FIG. 4A illustrates an interposer 400, which is an example embodiment of interposer 310. FIG. 4A shows interposer 400 having a planar, rectangular shape (e.g., with rounded corners). However, embodiments of interposer 400 may have other shapes. Interposer 310 may be configured according to the corresponding IC die design and/or may be application specific. As a result, the shape of interposer 400 may non-planar and/or non-rectangular. For example, interposer 310 may be round, square, rectangular, hat-shaped, a concave or convex “soup” bowl shape, or other regular or irregular, planar or non-planar shapes.
In an embodiment, interposer 400 is thermally conductive. In an embodiment, interposer 400 is also electrically conductive. In some embodiments, interposer 400 may be composed of a metal such as copper, copper alloys (such as those used for leadframe packages, e.g., C151, C194, EFTEC-64T, C7025, etc.), aluminum, other metal alloys and metallic materials, ceramic, organics (bismaleimide triazine (BT), fire retardant type 4 (FR4), etc.), and less conductive materials such as dielectric materials. Interposer 400 may also be made of flexible tape substrate such as a polyimide tape substrate with or without one or more metal foil layers. Conventional as well as high density stiff substrates, including BT and FR4 based substrates, can also be used for interposer 400.
In an embodiment illustrated in FIG. 4A, interposer 400 may have a surface coating 402 applied to selected locations. This surface coating 402 may, for example, enhance coupling with nodules 312 or directly with an IC die. Surface coating 402 may be one or more of a variety of materials, including carbon, a metal, an oxide, etc.

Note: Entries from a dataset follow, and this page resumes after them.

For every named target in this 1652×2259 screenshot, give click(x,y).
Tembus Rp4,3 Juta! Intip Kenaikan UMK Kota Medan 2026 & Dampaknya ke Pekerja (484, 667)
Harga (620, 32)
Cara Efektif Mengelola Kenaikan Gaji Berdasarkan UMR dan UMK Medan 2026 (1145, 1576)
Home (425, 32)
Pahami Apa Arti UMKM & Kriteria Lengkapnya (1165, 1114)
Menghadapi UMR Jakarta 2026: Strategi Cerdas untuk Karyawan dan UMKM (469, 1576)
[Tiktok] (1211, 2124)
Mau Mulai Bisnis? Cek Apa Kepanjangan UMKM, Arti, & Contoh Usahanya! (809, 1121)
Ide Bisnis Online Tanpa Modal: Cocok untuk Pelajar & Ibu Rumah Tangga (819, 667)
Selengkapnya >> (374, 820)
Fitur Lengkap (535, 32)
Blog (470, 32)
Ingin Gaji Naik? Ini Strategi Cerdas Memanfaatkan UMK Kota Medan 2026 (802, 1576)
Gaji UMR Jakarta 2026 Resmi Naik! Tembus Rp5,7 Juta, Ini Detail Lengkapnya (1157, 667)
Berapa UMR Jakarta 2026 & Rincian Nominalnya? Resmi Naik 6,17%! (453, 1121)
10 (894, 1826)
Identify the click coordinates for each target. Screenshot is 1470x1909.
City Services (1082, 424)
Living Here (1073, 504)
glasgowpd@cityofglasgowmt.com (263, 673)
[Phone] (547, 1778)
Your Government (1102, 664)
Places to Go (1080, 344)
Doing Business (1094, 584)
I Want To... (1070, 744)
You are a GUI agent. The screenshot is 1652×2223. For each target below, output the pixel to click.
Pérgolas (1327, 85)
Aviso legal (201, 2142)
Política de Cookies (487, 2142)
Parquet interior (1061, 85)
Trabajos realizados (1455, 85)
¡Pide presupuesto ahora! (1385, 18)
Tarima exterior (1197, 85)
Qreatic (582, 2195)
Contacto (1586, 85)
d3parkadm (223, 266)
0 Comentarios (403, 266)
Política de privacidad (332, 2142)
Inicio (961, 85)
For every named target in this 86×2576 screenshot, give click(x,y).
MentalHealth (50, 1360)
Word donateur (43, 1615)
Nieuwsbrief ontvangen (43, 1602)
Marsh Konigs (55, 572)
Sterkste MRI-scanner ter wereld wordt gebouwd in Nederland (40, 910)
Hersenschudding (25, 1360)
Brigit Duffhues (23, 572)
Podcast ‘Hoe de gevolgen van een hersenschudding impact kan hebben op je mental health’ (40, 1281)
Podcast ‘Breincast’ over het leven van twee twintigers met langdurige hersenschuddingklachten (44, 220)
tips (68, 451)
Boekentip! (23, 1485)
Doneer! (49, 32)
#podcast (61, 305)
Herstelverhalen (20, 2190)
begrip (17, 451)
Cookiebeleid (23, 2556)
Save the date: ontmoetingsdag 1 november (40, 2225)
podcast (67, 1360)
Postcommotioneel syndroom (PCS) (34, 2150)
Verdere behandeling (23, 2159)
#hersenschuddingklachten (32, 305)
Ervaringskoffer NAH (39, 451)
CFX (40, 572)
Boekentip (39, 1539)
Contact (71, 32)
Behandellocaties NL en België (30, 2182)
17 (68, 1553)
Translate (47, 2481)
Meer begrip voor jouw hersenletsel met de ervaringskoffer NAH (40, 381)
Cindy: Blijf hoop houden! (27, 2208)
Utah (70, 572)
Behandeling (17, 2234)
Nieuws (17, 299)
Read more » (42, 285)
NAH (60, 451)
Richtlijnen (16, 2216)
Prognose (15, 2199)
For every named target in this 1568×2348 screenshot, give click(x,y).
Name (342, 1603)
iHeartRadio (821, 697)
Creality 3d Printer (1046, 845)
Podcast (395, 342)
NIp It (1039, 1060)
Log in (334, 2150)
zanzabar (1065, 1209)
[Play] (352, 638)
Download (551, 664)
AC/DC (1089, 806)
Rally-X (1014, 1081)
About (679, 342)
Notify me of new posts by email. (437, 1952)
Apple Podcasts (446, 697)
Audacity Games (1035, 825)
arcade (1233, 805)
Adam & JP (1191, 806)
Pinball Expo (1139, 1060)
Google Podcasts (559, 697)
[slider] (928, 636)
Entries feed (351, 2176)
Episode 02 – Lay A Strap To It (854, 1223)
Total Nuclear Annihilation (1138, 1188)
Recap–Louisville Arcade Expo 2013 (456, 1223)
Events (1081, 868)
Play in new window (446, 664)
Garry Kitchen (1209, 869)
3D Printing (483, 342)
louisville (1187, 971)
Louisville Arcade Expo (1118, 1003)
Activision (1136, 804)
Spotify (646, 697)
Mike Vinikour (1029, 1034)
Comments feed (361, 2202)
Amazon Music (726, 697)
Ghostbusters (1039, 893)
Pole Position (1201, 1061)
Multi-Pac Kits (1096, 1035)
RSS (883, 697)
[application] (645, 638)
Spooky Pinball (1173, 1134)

FIG. 4B shows an interposer 450, which is another example embodiment of interposer 310, having one or more openings 404 to allow mold compound or underfill material to flow through and fill the gap between interposer 450 and an IC die. Although shown as slot shaped and cross shaped in FIG. 4B, openings 404 may have any shape, including round, slot, rectangular, square, and other regular and irregular shapes. In an embodiment, cutouts may be made in interposer 450 or on an edge of interposer 450 to facilitate wire bonding. In another embodiment, mold locking tabs or notches may be patterned on interposer 450.
In an embodiment, interposer 310 is coupled to an IC die through nodules 312. Nodules 312 may be bumped onto an IC die or they may be attached to interposer 310. FIG. 4B illustrates an embodiment where nodules 312 are bumped onto interposer 450. Nodules 312, whether bumped on interposer 310 or onto an IC die, have some measure of thermal conductivity. In an embodiment, nodules 312 are thermally and electrically conductive.
Embodiments of nodules 312 may be in the shape of balls, truncated spheres, bumps, blocks, cones, columns, pillars, or other shapes. Nodules 312 may be comprised of solder, gold, copper, aluminum, alloys, solder coated columns, polymer, epoxy, adhesive, or other materials. Nodules 312 may be comprised of a base material (e.g., aluminum, copper, alloy, etc.) with a second material (e.g. solder, epoxy, gold, alloy, etc.) deposited on all or a portion of the base material. In an embodiment, the second material may promote mechanical attachment, thermal coupling, and/or that electric coupling between interposer 310 and an IC die.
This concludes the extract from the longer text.